学習院女子中等科 (東京都新宿区) | 学校探検 | ||||||
華族女学校が源流−わが国でも指折りの歴史と伝統−
「学習院」の名称は明治維新より前からありますが、女子部の創立としては明治18年(1885)の華族女学校の開校から数えることにしています。戦後、宮内省の管轄から離れ私学として再出発ということになります。法人と女子部の間に変遷はありますが、戦後は一つになり学習院全体の中の一部として学習院女子中等科・高等科ができました。 ―もともと官立の「華族女学校」ということもあり、一般の受験生からすれば敷居が高いとか、家柄がそぐわないとか心配する向きもあるのですが。 戦後は普通に私立学校として運営されていますし、それ以前の歴史でも華族女学校という名前でしたけれども一般の方も受け入れていました。「学習院」というのはもともと古いものを打破して新しいものを追っていくというのが伝統です。現在、確かに宮様もいらっしゃいますけれども、ほとんどが普通のご家庭の方です。実際見ていただければ分かりますが生徒たちは皆明るく、いわゆる“お嬢さま”ということではありません。ぜひ文化祭などの機会に実際にお越しいただきたいと思っています。

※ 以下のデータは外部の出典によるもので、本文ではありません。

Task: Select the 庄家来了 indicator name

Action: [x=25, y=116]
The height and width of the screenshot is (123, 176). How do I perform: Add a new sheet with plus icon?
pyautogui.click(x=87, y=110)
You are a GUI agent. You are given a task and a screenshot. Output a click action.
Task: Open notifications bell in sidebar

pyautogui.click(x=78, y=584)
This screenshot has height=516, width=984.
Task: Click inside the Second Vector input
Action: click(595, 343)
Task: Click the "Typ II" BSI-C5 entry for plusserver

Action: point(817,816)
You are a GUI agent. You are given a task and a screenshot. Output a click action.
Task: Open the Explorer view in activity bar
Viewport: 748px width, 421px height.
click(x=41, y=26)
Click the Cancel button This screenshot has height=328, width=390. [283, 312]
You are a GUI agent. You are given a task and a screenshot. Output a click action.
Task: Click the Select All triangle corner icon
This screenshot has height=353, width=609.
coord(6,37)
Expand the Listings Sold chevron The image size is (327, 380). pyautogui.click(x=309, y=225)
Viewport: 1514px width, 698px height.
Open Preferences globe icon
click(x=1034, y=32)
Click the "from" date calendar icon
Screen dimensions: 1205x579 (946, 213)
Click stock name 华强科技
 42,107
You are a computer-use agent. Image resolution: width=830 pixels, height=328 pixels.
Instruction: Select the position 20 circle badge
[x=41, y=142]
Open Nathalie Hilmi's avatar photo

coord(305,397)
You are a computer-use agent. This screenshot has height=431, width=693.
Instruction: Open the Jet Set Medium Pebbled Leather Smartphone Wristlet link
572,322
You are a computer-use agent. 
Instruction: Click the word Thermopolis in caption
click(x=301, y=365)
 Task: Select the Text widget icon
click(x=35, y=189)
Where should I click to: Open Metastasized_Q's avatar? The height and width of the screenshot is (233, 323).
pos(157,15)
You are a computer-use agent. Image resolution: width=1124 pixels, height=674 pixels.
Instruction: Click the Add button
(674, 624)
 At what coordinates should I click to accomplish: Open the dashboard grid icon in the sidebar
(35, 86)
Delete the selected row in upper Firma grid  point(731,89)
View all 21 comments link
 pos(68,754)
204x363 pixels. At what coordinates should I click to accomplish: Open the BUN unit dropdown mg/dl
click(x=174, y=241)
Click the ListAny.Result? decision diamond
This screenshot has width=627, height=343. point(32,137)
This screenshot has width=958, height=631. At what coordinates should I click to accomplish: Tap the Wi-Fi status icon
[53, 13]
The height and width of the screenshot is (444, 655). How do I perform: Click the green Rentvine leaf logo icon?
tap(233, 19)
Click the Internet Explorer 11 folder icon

―教育方針について教えて下さい。 学習院はある特定の教育方針の下に誰かが創立したという学校ではありません。特定の人の教育理念によってということではなくて、歴代の院長の言った言葉などが積み重ねられて伝統となっています。その中でも明治20年に皇后陛下(昭憲皇太后)から賜った御歌を教育方針の礎としています。「金剛石・水は器」という歌なのですが、今でも入学式では歌い継がれその心根を継いでいこうとしています。生徒一人ひとりがダイヤモンドの原石であり、それを6年間かけて一緒に磨いていきましょう、生徒同士も教員と生徒も磨き合っていきましょうというのが基本的な部分です。その後、元院長で文部大臣をなさった安倍能成先生が「正直と思いやり」という言葉をよく生徒に言い聞かされまして「自分にも他人に対しても正直であれ」と諭されました。このような言葉が積み重なって学習院全体の教育方針の基礎的な部分になっています。また教育目標としては、「その時代に生きる女性にふさわしい品性と知性を身につける」ことを掲げています。 ―教職員の先生方の男女比はどのくらいですか。 ほぼ1対1です。非常勤の先生方は女性のほうがやや多くなっています。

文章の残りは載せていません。